Problem statement: Could you print exactly the lines of the listing below, starting at the line that has "Click the Placeholder per messaggi chat icon" and ending at the line that has "Viewport: 800px width, 589px height.", and only those lines?

Extracted material:
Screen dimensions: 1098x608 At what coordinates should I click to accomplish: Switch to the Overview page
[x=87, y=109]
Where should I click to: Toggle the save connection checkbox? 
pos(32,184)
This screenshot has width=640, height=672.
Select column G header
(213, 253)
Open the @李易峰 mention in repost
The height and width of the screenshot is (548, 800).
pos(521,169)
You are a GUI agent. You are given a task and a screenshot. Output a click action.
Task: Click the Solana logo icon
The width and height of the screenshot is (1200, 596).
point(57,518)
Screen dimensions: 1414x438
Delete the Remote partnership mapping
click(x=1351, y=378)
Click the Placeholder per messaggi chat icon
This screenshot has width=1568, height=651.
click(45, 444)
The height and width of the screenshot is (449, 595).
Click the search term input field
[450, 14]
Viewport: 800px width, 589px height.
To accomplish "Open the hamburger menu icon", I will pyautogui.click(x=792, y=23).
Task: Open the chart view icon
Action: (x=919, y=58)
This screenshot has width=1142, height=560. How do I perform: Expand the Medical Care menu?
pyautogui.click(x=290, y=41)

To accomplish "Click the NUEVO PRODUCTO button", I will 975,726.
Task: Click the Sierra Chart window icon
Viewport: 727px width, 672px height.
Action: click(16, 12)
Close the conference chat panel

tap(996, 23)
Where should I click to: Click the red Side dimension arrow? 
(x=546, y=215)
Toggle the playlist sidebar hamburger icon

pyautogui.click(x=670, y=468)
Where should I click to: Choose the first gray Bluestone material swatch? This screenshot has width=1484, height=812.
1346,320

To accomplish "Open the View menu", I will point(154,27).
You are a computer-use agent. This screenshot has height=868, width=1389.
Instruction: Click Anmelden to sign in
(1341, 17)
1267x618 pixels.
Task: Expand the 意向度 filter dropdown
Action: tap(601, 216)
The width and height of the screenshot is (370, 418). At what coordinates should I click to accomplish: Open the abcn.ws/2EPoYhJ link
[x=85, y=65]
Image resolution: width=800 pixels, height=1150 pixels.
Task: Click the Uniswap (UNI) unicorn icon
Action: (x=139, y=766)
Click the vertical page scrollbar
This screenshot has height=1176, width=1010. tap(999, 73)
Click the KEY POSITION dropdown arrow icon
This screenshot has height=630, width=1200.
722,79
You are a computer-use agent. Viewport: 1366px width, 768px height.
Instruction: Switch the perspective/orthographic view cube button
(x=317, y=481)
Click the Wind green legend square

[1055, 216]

Output for this task:
Click the Placeholder per messaggi chat icon
This screenshot has width=1568, height=651.
click(45, 444)
The height and width of the screenshot is (449, 595).
Click the search term input field
[450, 14]
Viewport: 800px width, 589px height.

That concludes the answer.